本論文は6章からなる。第1章は序論であり、研究の主題および手法の背景を概説している。具体的には神経細胞の個性獲得メカニズムの解析に線虫Caenorhabditis elegansを用いることの利点が述べられ、ついで線虫の感覚神経系の構成・機能とその分化メカニズムについて、および細胞特異的遺伝子発現プロファイリングを行う既存の手法について述べている。また研究の対象として左右一対の味覚神経AS肌細胞とASER細胞が異なる機能を持つことを挙げ、その運命決定メカニズムおよび機能的差異を実現する分子メカニズムの解明を目的としている。第2章は材料と方法である。主に単一細胞からの転写産物の抽出方法、プロモーター融合蛍光レポーター実験の方法、DNAモチーフ解析の原理、化学走性アッセイおよび遺伝子導入による表現型レスキュー実験について述べられている。第3章は結果と考察であり、大きく分けて以下の5点について述べられている。第一に単一神経細胞からの転写産物抽出の戦略について述べられている。すなわちRNA結合性タンパク質を特定の細胞に発現させ、免疫沈降法により抽出したRNA・タンパク質複合体から転写産物を精製する手法にいて説明し、本手法を単一の感覚神経細胞に適用した際の評価を行っている。第二にマイクロアレイ法および蛍光レポーター実験による、細胞特異的な発現を示す新規遺伝子の同定について述べられている。マイクロアレイは蛍光色素の交換を含む系統的な実験計画に基づいて行われている。また数十の遺伝子について発現解析を行い、ASEL細胞およびASER細胞に発現する遺伝子を複数同定したことが報告されている。第三に左右非対称な細胞特異的遺伝子発現を制御する分子メカニズムの解析について述べられている。既知の分化メカニズムに関わる遺伝子の変異体を用いて発現解析が行われ、ASE細胞の運命決定を制御する機構の普遍性が示されている。第四にDNAモチーフの構成から細胞分化を説明する仮説が提示されている。すなわち左右非対称に発現する遺伝子のプロモーター領域を解析することで、ASEモチーフと呼ばれる塩基配列の構成と細胞特異的発現の間に相関を見いだし、またモチーフの配列および数を変化させることで、発現パターンに仮説から予想される変化が生じることを示している。第五に感覚神経細胞特異的に発現する膜貫通型グアニル酸シクラーゼ(GCY)の機能解析について述べられている。AS肌細胞に特異的に発現するGCY-14が特定のイオンの受容に関与し、また細胞自律的に機能することを示している。さらに変異型グアニル酸シクラーゼを用いた実験により、機能ドメインの特定およびヘテロ二量体として機能する可能性の指摘を行っている。第4章は結論であり、単一神経細胞の遺伝子発現プロファイリングが細胞の運命決定機構および細胞固有の機能を実現する分子メカニズムの解明に役立つ手法であることが述べられている。第5章では謝辞が述べられている。第6章は参考文献である。

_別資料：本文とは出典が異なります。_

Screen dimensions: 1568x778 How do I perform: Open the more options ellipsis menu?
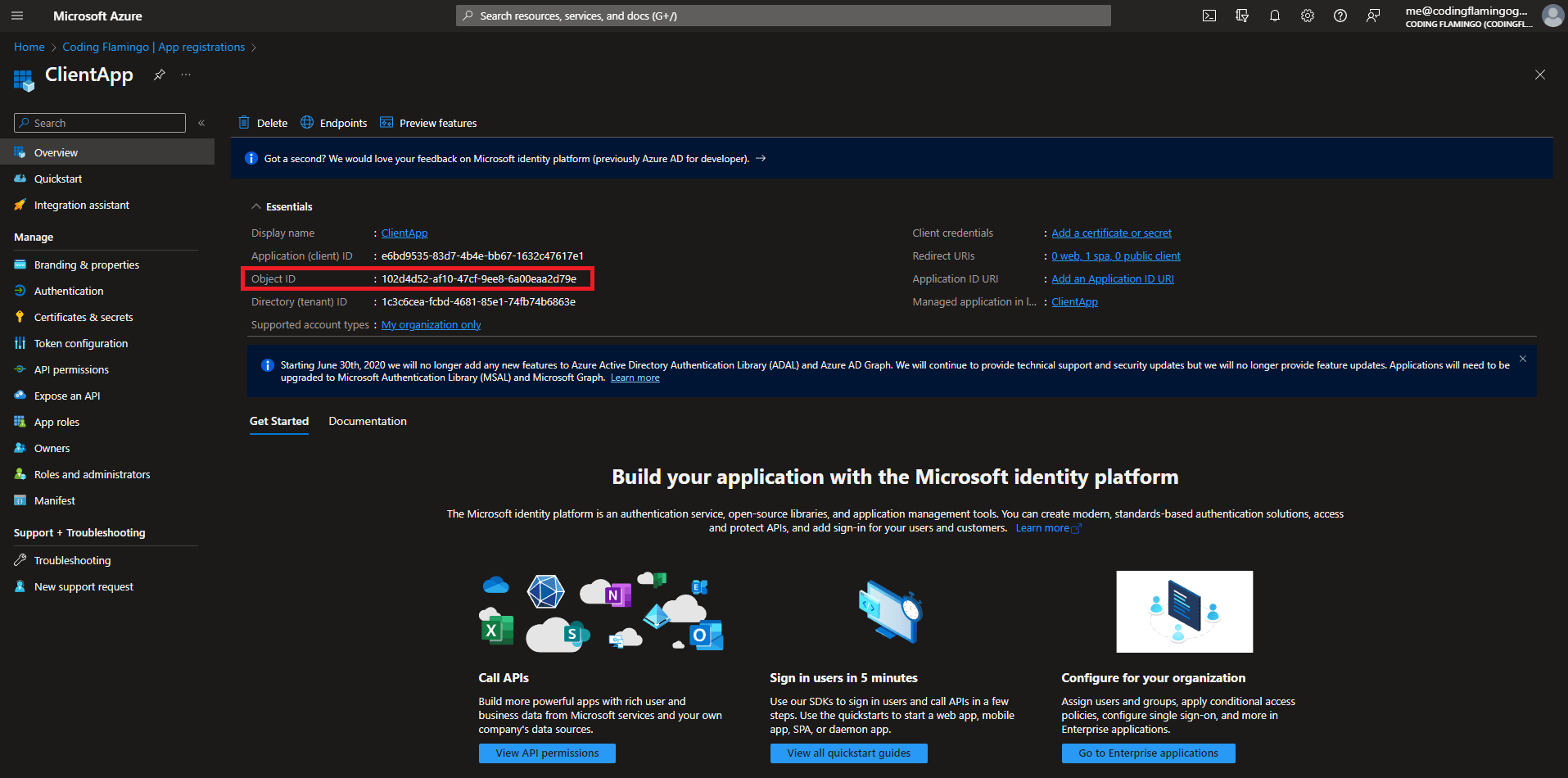pos(185,75)
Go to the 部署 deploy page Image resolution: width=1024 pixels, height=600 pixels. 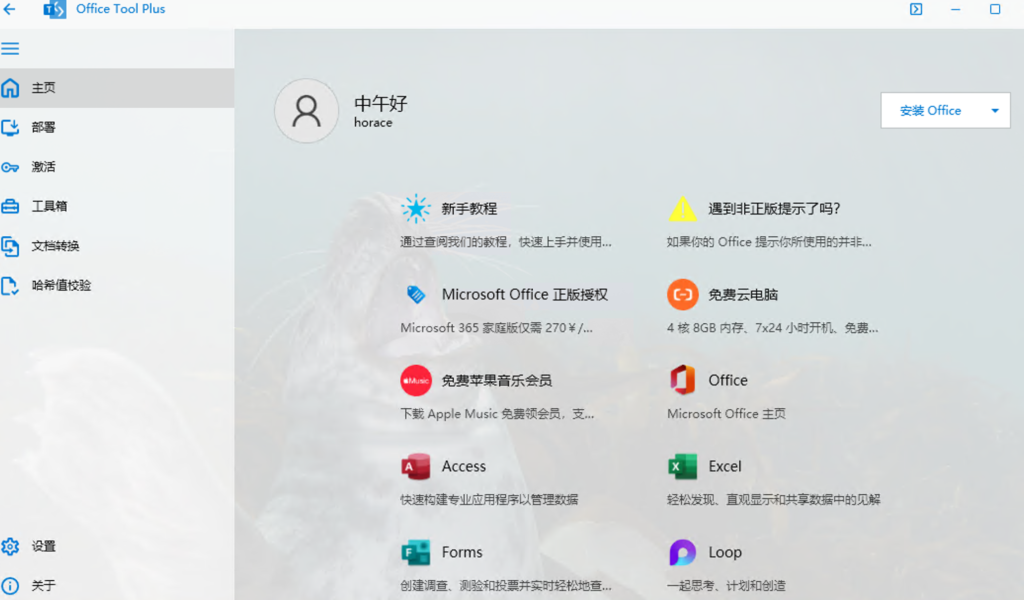click(x=43, y=127)
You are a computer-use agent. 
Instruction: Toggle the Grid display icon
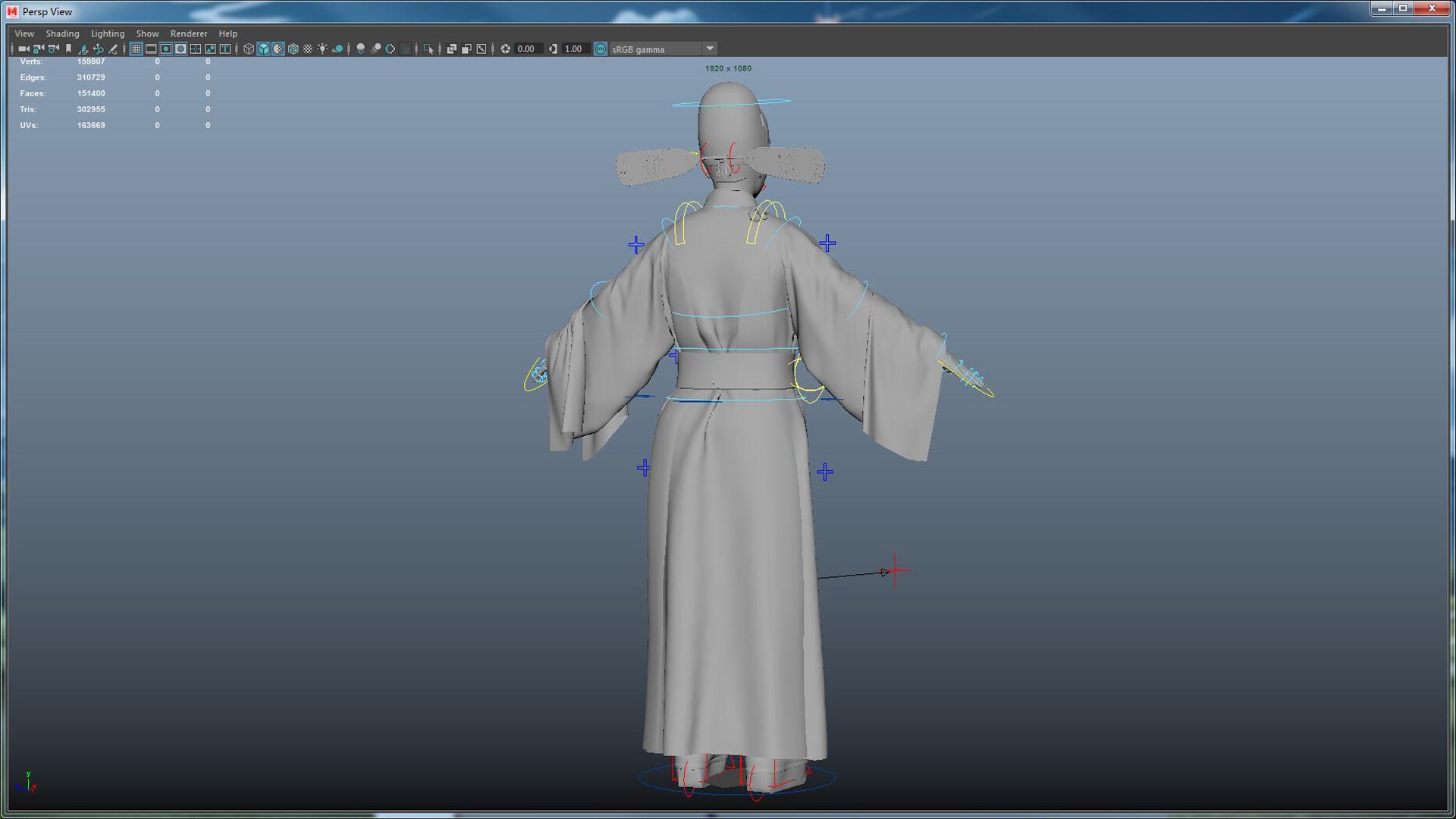(x=136, y=49)
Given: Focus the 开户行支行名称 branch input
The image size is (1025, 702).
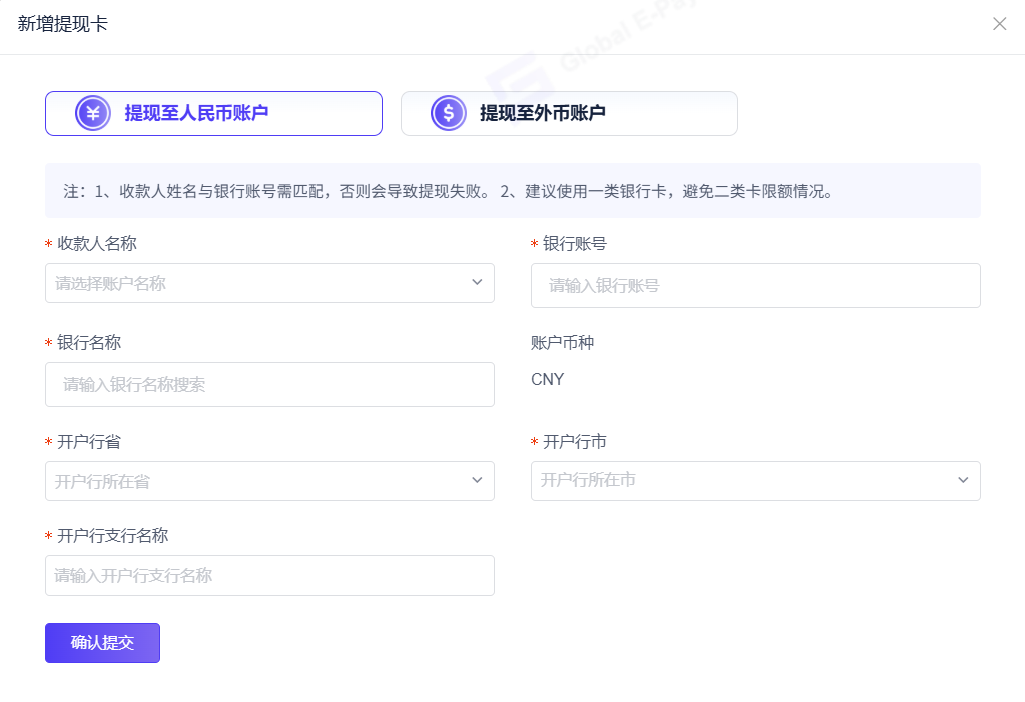Looking at the screenshot, I should pos(269,576).

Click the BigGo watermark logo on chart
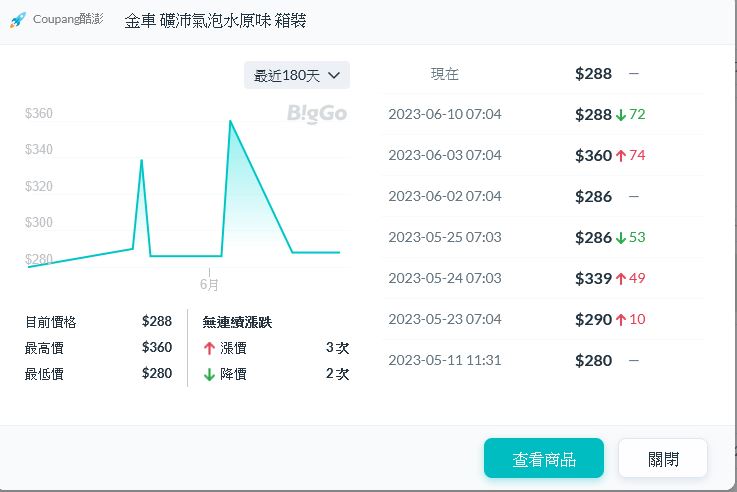point(316,113)
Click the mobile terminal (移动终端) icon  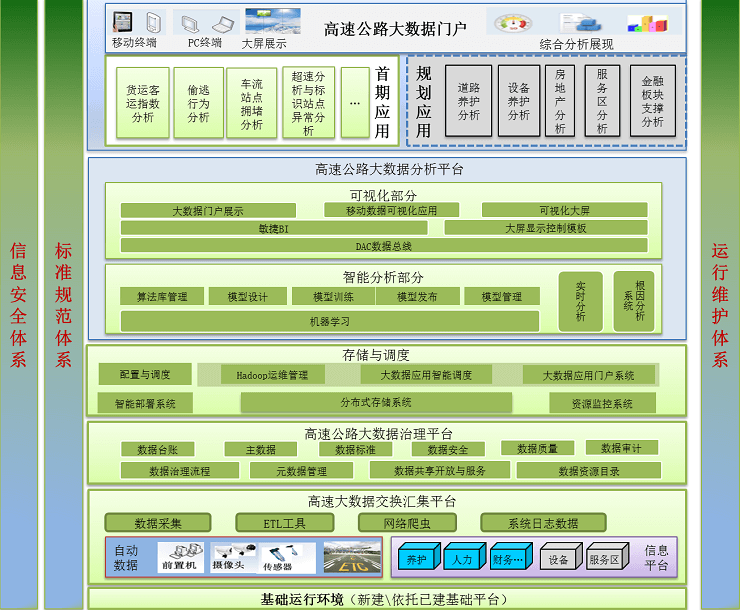pos(136,22)
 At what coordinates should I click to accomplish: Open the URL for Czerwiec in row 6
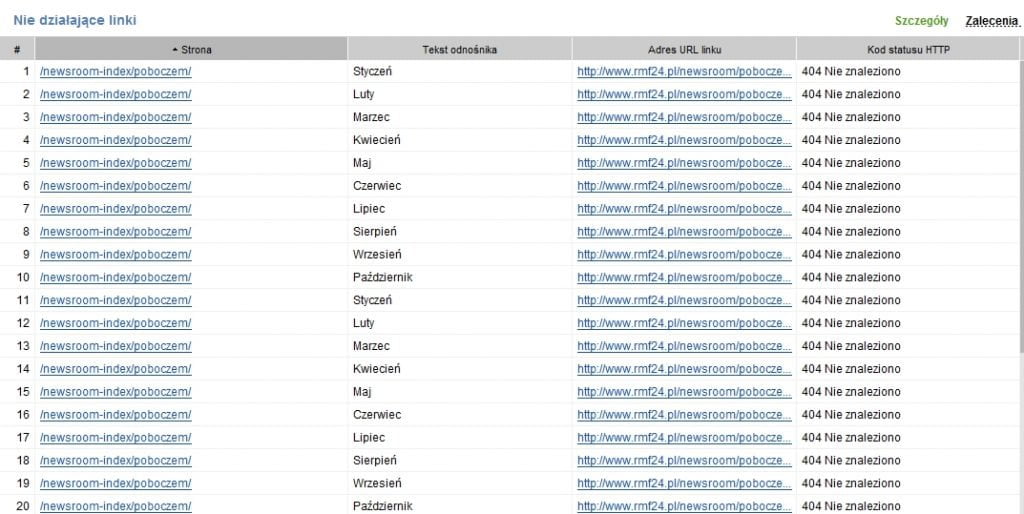684,186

既存の研究と比較した際、本研究の新しい点または意義のある点として以下の5点が挙げられる。第一に単一の神経細胞から転写産物を抽出するというこれまで成し遂げられていなかった手法を確立したことである。第二に本手法を適用することで線虫の左右一対の味覚神経細胞の遺伝発現を網羅的に比較し、各細胞に特異的に発現する遺伝子を新規に複数同定することに成功したことである。第三にこれらの遺伝子の制御機構を解析することにより、既知の分化メカニズムの一般性を示したことである。第四にプロモーター領域の解析から、左右非対称な遺伝子発現を実現する分子メカニズムについて新規の仮説を提示し、また検証実験を行ったことである。本仮説はDNAモチーフの塩基構成およびモチーフの個数から細胞分化を説明するという点で独特のものである。第五に膜貫通型グアニル酸シクラーゼが特定のイオンの受容に必要であることを示し、変異型グアニル酸シクラーゼを用いた解析からその機能様式にいて推測したことである。特に、膜貫通型グアニル酸シクラーゼが外界の金属イオンを認識する新たな化学受容体分子として機能する可能性に言及している点が重要である。

なお、本論文は、Serge Faumont國友博文、Shawn R.Lockeryおよび飯野雄一との共同研究であるが、論文提出者が主体となって分析及び検証を行ったもので、論文提出者の寄与が十分であると判断する。